Long-chain PFAS chemicals were developed by DuPonte in the 1940s. Because of their oil and water-repelling properties, PFAS have been applied to a wide array of products, such as water-repellant clothing, Scotchgard, food packaging, carpeting, paint, non-stick pans, waxes, dental floss and numerous other products. Those chemicals are also present in fire-suppressing foam used by firefighters, the military and, in Valero’s case, at oil refineries.
Though PFOS and PFOA were voluntarily phased out by the manufacturers, there are around 5,000 known varieties of chemicals considered to be PFAS.
The companies named in the suit “together controlled substantially all of the market in Oklahoma for AFFF products” or supplied the chemicals used in AFFF through industry coalitions and trade associations “in order to purposefully target Oklahoma as a market for AFFF products and profit from that market,” the Valero lawsuit states.
The EPA and state agencies are currently drafting regulations, Maximum Containment Levels in drinking water and cleanup requirements for PFAS compounds, as well as listing PFOS and PFOA as hazardous substances under the Comprehensive Environmental Response, Compensation and Liability Act, the suit states.
In addition, the state of Oklahoma supports making certain PFOA and PFOS compounds “Superfund hazardous substances in order for EPA and/or states to use Superfund authority to address contaminated groundwater and surface water,” the lawsuit states.
That, according to the lawsuit, will cause Valero to incur costs to address the environmental and health issues created by the AFFF products used and stored at its Ardmore refinery, which it purchased in 2001.
Attorneys and spokespeople for Valero, DuPont and Buckeye Fire Equipment, did not return requests for comment from The Frontier on Friday.

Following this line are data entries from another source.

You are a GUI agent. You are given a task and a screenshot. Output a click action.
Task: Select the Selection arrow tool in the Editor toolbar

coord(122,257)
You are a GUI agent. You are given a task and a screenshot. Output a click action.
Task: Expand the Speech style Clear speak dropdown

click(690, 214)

A spokeswoman for Kidde-Fenwal Inc. said the company does not comment on pending litigation.
“3M acted responsibly in connection with its manufacture and sale of AFFF (aqueous film-forming foam) and will defend its record of environmental stewardship,” 3M Company external communications manager Fanna Haile-Selassie said in a statement to The Frontier.
In a statement to The Frontier, Chemours stated that while the company has for the last four years supplied short chain fluorosurfactants to some fire protection manufacturers, it does not manufacture, formulate or sell firefighting foam or PFOS.

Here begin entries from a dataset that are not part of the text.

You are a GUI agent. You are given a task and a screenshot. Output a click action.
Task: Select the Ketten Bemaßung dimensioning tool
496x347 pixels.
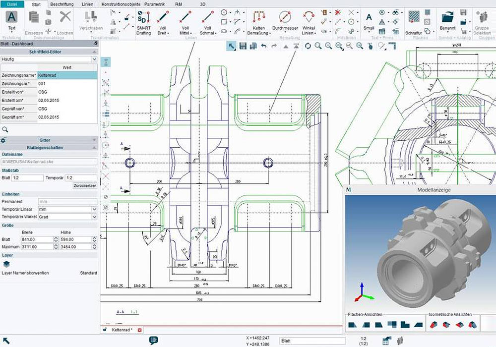[x=259, y=20]
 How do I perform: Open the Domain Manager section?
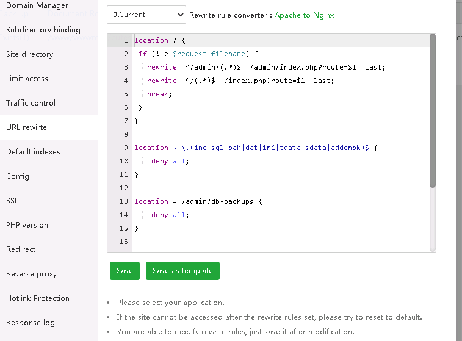coord(37,5)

“Chemours has never manufactured or used PFOS at any of its sites, nor do we use PFOA in any of our manufacturing processes,” the statement read.
“The (short-chain) component we supplied cannot break down into longer chain substances like PFOS or PFOA. While short chain fluorosurfacants could contain very small amounts of PFOA as an impurity, the total content for the entirety of U.S. sales of our short chain fluorosurfactant would be exceptionally small.”

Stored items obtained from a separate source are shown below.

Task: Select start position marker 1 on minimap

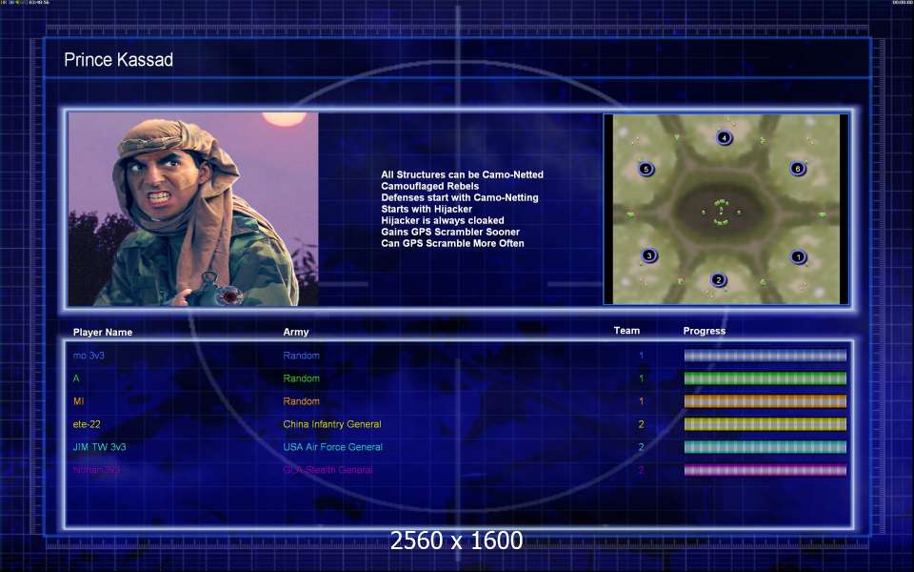Action: coord(798,256)
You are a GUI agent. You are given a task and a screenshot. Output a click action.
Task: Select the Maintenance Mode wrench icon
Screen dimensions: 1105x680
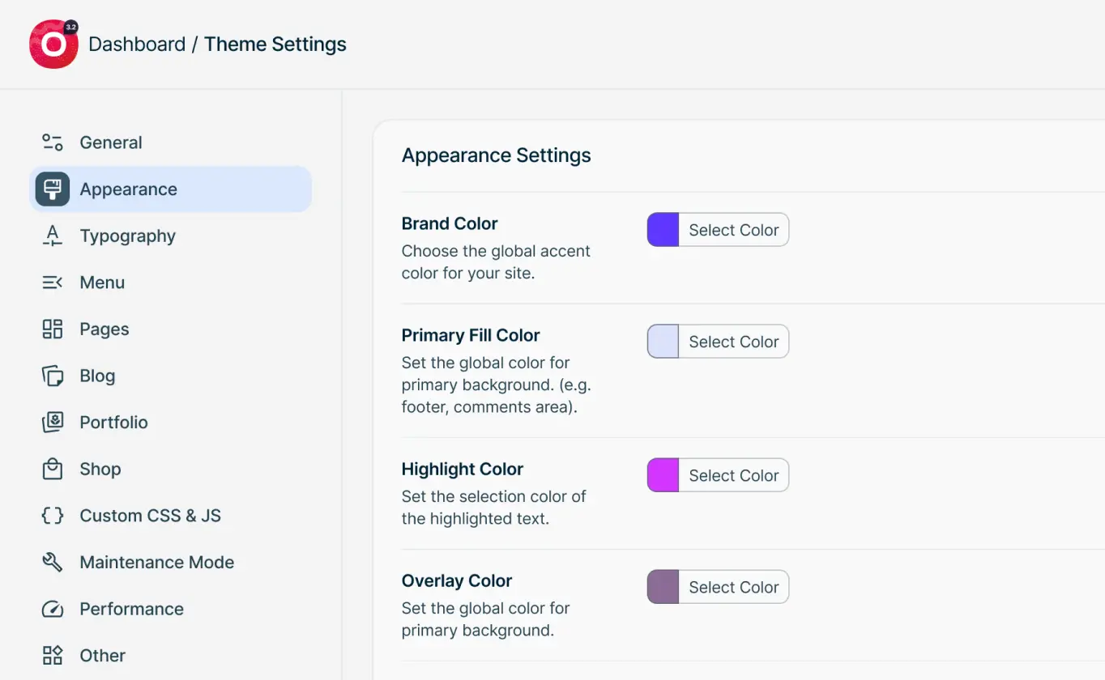(52, 562)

The suit also accuses the companies of knowing the risks and potential impacts of the chemicals used in the foam and of possibly safer alternative products, but concealing the hazards and issues associated with it and only recently switching to the alternative products in its AFFF products.
And, according to Valero’s lawsuit, in order to protect itself from billions of dollars in liability stemming from the manufacture and discharge of Long-chain PFAS, E.I. DuPont engaged in a series of restructuring transactions, starting with spinoff of its performance chemicals business into Chemours. E.I. Dupont’s was later reorganized and its assets “reshuffled — in order to shield tens of billions of dollars in assets from the PFAS liabilities (E.I. DuPont) tried to quarantine Chemours,” which is now a separate publicly-traded company the suit alleges.
The suit also alleges that the companies spread false information about the safety of the product through a trade group in order to quell concerns about the product.